Raising Black Boys to Men

A Mother's Guide to Raising Thugless Sons

Archive for the tag “thugs”

Knowledge of Self is the Beginning of Knowledge!

I’m for truth, no matter who tells it. I’m for justice, no matter who it’s for or against. — Malcolm X

A friend of mine recently asked me what I thought of the petition to eradicate the word “thug?” I knew that she was referring to the Baltimore Mayor and President Obama referring to the protestors as thugs, but I decided to play devil’s advocate and ask: “Why is that now a bad term when our youth have embraced thuglife since Tupac first introduced that word?”

Since its origin, the word thug has referred to a criminal, mobster, gangster, badboy, or anyone involved in criminal activity, or roughneck behavior. The action or actions define the individual. For instance, any woman can have a child, but the actions of that woman define her as a mother, as in the case of Toya Graham.

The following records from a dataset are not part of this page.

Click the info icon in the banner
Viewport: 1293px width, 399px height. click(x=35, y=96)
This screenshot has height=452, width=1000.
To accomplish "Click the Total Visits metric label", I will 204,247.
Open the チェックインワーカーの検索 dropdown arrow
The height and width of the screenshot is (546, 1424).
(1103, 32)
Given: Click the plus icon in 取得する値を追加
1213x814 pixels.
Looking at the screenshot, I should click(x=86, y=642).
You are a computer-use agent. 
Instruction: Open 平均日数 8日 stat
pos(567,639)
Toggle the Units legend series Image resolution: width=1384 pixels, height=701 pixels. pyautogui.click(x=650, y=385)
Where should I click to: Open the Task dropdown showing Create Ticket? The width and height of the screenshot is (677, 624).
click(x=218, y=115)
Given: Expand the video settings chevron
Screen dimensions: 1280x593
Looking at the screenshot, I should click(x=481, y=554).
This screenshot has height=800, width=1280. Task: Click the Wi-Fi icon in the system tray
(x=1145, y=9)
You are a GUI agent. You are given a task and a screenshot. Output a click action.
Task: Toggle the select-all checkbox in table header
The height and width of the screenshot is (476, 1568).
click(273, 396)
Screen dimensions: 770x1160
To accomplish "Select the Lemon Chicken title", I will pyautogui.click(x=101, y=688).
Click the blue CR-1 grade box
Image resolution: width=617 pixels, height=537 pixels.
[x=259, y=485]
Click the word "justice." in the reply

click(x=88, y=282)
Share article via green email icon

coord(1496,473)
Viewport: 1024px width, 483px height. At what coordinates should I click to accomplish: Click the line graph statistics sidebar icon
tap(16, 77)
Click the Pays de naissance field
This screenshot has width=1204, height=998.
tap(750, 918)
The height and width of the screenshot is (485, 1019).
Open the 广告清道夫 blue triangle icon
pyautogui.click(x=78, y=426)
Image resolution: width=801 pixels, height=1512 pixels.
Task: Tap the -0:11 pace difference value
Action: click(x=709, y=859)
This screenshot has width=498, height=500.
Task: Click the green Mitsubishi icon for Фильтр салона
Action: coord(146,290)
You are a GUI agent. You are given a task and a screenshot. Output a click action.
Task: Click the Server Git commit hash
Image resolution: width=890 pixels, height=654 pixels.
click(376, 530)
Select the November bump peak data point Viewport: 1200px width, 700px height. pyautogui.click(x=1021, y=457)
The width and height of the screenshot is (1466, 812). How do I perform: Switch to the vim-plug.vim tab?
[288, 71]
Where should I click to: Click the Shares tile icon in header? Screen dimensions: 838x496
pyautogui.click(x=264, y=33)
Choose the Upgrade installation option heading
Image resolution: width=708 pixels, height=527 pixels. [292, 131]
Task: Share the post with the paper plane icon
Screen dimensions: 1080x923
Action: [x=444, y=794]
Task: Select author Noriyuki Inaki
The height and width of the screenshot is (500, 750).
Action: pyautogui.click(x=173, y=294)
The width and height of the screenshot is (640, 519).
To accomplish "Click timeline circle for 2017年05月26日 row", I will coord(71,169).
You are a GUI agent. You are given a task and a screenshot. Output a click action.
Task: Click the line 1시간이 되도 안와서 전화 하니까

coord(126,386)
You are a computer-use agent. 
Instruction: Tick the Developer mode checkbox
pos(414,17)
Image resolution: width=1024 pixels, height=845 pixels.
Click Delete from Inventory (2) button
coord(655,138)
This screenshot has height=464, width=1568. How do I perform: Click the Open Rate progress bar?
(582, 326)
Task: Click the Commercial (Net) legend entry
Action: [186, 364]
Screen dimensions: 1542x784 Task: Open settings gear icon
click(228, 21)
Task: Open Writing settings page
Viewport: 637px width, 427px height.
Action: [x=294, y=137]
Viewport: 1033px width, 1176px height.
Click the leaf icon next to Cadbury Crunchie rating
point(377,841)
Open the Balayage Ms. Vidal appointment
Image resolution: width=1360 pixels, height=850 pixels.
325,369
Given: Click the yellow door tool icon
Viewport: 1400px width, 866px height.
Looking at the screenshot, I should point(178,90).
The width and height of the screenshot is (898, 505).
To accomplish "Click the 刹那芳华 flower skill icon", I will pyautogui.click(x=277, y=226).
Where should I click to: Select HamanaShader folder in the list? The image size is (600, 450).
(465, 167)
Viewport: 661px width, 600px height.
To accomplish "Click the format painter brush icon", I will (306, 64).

From the moment Tupac introduced ‘thuglife,’ the music industry and Black culture have embraced the label ‘thug’ as a street cred, or badge of honor. We watched as gangsta rap artists profited from the glorification of thuglife, while Black youth seemingly destined to live life on the frays of society, called each other the N-word or thug, as a term of endearment. During this time, we were silent.

Now, Blacks are at a crossroad asking: “Where do we go from here?” As the debate continues about the use of the word thug, the real question is: “How do Blacks want to define and represent themselves to the rest of the world?” The answer to that question begins with knowledge of self!

The world is watching!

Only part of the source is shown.